Two Tanzanian boys with a rare form of skin cancer flew to the states for medical care and a week at camp this summer, thanks to the Meelia Center for Community Service and Emerald Russell ’07.
The Meelia Center raised more than $7,000 to bring the boys, ages 9 and 11, for a visit that included stops in New York, Washington D.C. and Maine. Russell met the children last fall, when she took a semester off to volunteer at their school in Tanzania.
Ally Amiri and Emanuel Tenga visited the National Institutes of Health’s Cancer Research Lab, where a battery of medical experts evaluated their condition, removed a potentially deadly tumor from Ally’s lip, and, in the process, learned more about Xeroderma Pigmentosum (XP). Russell also drove the children to a Craryville, NY, camp for children with XP. Sufferers of the disease should avoid sunlight, so Camp Sundown holds its activities at night and allows campers to sleep during the day.
Russell also brought the boys to visit her native Maine “to do the whole laid-back Maine thing,” she said.
Although from Maine, there is nothing laid-back about Russell. The psychology major and former Hawks basketball player volunteered at the Mwereni School for the Blind and Visually Impaired, in Moshi, Tanzania, after deciding as a freshman she wanted to do more than spend her time studying or in the gym.
• • • •
TASK DETAILS :: Reproduce the passage about the two Tanzanian boys in full, word for word.

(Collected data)
• • • •
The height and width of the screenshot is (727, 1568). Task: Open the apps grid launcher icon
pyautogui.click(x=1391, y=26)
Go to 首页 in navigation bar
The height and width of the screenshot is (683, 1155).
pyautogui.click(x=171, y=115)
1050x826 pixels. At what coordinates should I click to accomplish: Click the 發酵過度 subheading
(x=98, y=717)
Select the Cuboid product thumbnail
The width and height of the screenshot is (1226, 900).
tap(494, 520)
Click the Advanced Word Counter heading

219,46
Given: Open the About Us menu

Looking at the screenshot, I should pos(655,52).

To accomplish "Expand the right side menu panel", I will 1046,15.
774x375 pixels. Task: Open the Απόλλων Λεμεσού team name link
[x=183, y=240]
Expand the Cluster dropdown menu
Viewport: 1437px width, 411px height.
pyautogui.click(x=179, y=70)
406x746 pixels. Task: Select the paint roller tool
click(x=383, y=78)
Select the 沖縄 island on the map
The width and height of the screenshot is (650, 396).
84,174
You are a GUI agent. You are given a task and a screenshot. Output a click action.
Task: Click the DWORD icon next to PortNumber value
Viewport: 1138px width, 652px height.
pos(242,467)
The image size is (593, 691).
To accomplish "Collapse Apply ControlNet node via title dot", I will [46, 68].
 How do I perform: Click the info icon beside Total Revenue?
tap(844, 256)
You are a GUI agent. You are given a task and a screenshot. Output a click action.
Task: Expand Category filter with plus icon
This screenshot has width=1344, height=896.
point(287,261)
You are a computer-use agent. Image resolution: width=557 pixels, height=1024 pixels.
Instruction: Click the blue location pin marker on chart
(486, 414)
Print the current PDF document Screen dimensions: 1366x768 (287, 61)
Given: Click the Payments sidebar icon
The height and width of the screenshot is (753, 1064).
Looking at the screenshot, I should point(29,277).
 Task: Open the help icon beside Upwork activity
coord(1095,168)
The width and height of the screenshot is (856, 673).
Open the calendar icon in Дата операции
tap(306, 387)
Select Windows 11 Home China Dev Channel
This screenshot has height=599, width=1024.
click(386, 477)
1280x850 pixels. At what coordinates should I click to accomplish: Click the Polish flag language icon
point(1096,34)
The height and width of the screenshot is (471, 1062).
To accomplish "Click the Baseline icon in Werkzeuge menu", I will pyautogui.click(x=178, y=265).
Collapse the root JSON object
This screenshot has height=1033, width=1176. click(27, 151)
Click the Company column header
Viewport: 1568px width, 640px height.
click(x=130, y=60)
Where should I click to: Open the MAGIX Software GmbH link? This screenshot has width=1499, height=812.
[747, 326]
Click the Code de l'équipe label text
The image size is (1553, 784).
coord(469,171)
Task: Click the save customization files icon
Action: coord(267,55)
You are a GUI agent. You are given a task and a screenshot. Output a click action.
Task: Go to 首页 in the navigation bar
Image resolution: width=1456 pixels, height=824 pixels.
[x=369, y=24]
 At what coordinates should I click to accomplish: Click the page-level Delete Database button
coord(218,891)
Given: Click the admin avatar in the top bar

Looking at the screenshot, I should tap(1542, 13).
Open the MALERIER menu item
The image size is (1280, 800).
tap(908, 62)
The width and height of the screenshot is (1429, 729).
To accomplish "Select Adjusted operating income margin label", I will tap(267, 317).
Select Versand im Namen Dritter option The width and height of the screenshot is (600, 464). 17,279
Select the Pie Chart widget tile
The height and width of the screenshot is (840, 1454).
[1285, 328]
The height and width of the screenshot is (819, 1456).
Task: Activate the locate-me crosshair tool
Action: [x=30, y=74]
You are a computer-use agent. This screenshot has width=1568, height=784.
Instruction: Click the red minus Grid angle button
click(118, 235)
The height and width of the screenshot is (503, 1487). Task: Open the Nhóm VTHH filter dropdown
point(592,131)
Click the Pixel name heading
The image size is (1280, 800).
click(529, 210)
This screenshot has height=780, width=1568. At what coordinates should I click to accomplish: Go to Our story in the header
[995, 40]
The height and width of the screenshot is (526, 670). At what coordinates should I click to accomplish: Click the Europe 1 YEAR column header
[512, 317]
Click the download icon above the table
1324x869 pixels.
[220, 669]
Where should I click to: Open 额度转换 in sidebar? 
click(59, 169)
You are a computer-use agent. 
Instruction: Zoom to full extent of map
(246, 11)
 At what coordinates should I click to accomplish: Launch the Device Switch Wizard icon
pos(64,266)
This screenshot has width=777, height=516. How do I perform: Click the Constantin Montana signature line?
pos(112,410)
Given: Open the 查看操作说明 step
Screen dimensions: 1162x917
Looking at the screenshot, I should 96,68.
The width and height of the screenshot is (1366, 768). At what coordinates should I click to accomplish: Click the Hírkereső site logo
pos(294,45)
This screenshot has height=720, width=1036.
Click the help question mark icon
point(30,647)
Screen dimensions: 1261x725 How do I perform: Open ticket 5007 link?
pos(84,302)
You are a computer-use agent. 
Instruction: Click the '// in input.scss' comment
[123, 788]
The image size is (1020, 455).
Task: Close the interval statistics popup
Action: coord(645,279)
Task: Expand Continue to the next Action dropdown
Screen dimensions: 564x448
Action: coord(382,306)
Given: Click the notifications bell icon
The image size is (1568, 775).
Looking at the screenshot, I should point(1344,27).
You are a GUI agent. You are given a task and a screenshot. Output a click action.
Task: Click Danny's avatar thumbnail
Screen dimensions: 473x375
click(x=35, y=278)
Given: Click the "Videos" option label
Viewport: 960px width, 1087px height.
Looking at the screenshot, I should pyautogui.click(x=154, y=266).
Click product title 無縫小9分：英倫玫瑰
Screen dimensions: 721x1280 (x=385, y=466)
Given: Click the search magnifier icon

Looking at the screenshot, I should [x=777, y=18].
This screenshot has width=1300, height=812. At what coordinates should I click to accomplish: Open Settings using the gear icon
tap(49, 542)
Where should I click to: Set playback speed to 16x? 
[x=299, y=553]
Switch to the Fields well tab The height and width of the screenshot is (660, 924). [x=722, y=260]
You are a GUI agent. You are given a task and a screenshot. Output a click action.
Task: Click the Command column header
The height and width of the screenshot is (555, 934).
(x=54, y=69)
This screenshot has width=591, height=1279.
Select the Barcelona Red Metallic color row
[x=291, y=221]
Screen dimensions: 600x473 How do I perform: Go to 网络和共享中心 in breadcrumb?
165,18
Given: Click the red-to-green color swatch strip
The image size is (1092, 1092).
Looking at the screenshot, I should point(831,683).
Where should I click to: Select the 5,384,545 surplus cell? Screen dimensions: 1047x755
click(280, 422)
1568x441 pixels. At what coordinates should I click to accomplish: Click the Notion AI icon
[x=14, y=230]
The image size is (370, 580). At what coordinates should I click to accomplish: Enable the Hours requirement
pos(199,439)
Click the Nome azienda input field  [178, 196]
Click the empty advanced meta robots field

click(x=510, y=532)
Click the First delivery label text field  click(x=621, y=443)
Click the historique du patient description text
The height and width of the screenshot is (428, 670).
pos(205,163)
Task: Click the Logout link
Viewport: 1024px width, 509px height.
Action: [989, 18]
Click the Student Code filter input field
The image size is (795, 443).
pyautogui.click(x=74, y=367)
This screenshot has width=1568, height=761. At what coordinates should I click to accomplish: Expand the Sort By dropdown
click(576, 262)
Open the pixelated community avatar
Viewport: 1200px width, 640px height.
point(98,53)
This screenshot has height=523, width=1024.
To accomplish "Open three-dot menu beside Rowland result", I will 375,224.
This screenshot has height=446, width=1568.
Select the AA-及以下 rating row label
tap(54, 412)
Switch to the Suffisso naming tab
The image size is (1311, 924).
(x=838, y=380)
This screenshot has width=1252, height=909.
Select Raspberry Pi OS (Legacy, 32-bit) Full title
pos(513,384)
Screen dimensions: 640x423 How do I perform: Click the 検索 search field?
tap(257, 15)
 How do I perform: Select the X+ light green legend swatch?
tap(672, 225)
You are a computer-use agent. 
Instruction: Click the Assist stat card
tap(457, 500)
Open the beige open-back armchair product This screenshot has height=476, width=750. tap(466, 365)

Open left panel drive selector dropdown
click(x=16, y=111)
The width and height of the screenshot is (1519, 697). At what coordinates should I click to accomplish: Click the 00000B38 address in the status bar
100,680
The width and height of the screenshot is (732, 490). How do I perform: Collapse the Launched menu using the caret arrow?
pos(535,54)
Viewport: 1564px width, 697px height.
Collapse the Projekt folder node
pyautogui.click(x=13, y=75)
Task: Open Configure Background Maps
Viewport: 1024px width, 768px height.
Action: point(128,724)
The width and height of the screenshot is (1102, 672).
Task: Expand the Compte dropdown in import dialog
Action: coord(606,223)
• • • •
RESPONSE TO THE EXERCISE ::
Two Tanzanian boys with a rare form of skin cancer flew to the states for medical care and a week at camp this summer, thanks to the Meelia Center for Community Service and Emerald Russell ’07.
The Meelia Center raised more than $7,000 to bring the boys, ages 9 and 11, for a visit that included stops in New York, Washington D.C. and Maine. Russell met the children last fall, when she took a semester off to volunteer at their school in Tanzania.
Ally Amiri and Emanuel Tenga visited the National Institutes of Health’s Cancer Research Lab, where a battery of medical experts evaluated their condition, removed a potentially deadly tumor from Ally’s lip, and, in the process, learned more about Xeroderma Pigmentosum (XP). Russell also drove the children to a Craryville, NY, camp for children with XP. Sufferers of the disease should avoid sunlight, so Camp Sundown holds its activities at night and allows campers to sleep during the day.
Russell also brought the boys to visit her native Maine “to do the whole laid-back Maine thing,” she said.
Although from Maine, there is nothing laid-back about Russell. The psychology major and former Hawks basketball player volunteered at the Mwereni School for the Blind and Visually Impaired, in Moshi, Tanzania, after deciding as a freshman she wanted to do more than spend her time studying or in the gym.